* Assignment: In the data below, find each line carrying the string "agent" and copy it out.

::: Exercise data

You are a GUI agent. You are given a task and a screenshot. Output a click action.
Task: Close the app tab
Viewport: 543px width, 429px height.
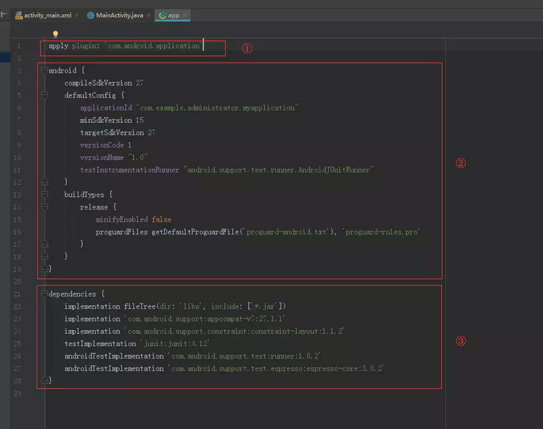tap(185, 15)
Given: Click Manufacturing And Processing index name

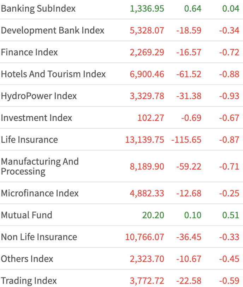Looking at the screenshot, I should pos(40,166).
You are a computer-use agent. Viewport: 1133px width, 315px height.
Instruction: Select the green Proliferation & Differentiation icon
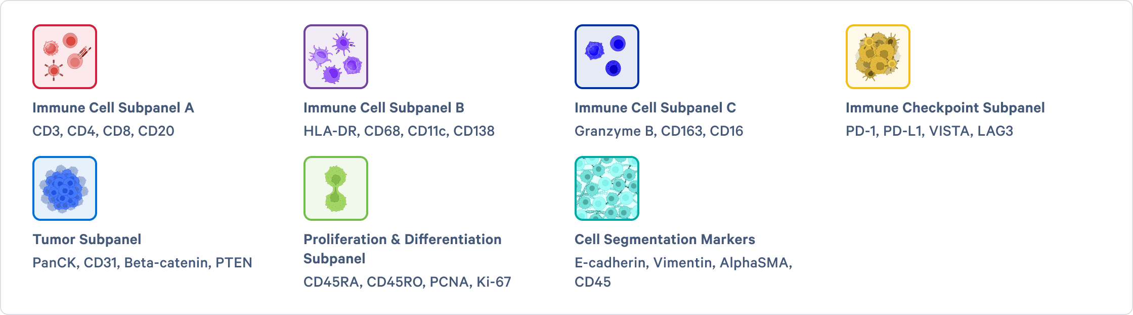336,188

::::::
::: Exercise data

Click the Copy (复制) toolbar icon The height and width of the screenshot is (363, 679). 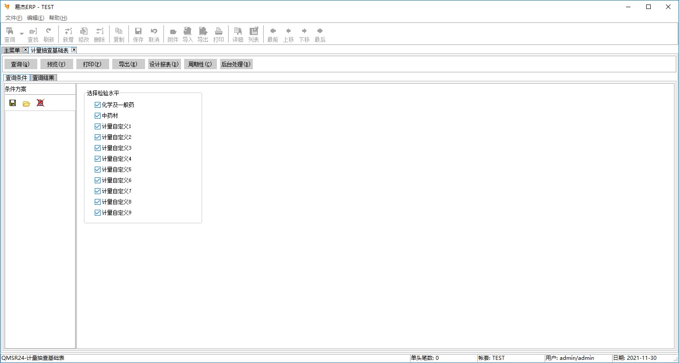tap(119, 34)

::::::

* Reply to the exercise:
You are a GUI agent. You are given a task and a screenshot. Output a click action.
You are a computer-use agent. Viewport: 1133px width, 315px height.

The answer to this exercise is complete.